Work request
Print the records exactly. Miss nothing.

[Items from a data source]
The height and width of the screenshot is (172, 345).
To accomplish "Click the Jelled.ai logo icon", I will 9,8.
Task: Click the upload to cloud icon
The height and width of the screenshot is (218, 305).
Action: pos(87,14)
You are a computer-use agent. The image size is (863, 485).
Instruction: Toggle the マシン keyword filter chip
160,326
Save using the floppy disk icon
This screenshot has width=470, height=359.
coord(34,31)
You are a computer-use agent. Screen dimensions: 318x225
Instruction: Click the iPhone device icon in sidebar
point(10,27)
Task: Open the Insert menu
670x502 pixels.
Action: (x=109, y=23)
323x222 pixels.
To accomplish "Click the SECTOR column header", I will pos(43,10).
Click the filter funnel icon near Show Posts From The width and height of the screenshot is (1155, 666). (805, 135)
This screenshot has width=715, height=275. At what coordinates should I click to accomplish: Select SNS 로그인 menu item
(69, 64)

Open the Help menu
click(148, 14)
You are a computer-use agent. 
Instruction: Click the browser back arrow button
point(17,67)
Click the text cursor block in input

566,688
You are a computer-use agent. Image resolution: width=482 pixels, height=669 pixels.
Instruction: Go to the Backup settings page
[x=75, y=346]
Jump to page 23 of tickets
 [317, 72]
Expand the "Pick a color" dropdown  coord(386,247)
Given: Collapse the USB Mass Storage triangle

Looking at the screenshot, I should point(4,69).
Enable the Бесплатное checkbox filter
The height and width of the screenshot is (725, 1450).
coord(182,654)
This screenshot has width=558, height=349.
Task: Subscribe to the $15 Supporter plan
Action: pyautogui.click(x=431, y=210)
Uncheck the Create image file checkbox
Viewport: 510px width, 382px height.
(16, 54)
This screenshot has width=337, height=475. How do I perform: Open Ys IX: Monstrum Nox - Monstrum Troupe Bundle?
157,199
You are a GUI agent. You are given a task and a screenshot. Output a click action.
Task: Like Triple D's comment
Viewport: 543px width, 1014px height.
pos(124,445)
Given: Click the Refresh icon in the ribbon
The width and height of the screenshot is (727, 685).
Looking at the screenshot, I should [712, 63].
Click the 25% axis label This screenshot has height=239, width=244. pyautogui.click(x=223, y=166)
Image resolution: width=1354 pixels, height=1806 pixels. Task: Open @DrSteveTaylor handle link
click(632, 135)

Response
The height and width of the screenshot is (172, 345).
To accomplish "Click the Jelled.ai logo icon", I will 9,8.
Task: Click the upload to cloud icon
The height and width of the screenshot is (218, 305).
Action: pos(87,14)
You are a computer-use agent. The image size is (863, 485).
Instruction: Toggle the マシン keyword filter chip
160,326
Save using the floppy disk icon
This screenshot has width=470, height=359.
coord(34,31)
You are a computer-use agent. Screen dimensions: 318x225
Instruction: Click the iPhone device icon in sidebar
point(10,27)
Task: Open the Insert menu
670x502 pixels.
Action: (x=109, y=23)
323x222 pixels.
To accomplish "Click the SECTOR column header", I will pos(43,10).
Click the filter funnel icon near Show Posts From The width and height of the screenshot is (1155, 666). (805, 135)
This screenshot has width=715, height=275. At what coordinates should I click to accomplish: Select SNS 로그인 menu item
(69, 64)

Open the Help menu
click(148, 14)
You are a computer-use agent. 
Instruction: Click the browser back arrow button
point(17,67)
Click the text cursor block in input

566,688
You are a computer-use agent. Image resolution: width=482 pixels, height=669 pixels.
Instruction: Go to the Backup settings page
[x=75, y=346]
Jump to page 23 of tickets
 [317, 72]
Expand the "Pick a color" dropdown  coord(386,247)
Given: Collapse the USB Mass Storage triangle

Looking at the screenshot, I should point(4,69).
Enable the Бесплатное checkbox filter
The height and width of the screenshot is (725, 1450).
coord(182,654)
This screenshot has width=558, height=349.
Task: Subscribe to the $15 Supporter plan
Action: pyautogui.click(x=431, y=210)
Uncheck the Create image file checkbox
Viewport: 510px width, 382px height.
(16, 54)
This screenshot has width=337, height=475. How do I perform: Open Ys IX: Monstrum Nox - Monstrum Troupe Bundle?
157,199
You are a GUI agent. You are given a task and a screenshot. Output a click action.
Task: Like Triple D's comment
Viewport: 543px width, 1014px height.
pos(124,445)
Given: Click the Refresh icon in the ribbon
The width and height of the screenshot is (727, 685).
Looking at the screenshot, I should [712, 63].
Click the 25% axis label This screenshot has height=239, width=244. pyautogui.click(x=223, y=166)
Image resolution: width=1354 pixels, height=1806 pixels. Task: Open @DrSteveTaylor handle link
click(632, 135)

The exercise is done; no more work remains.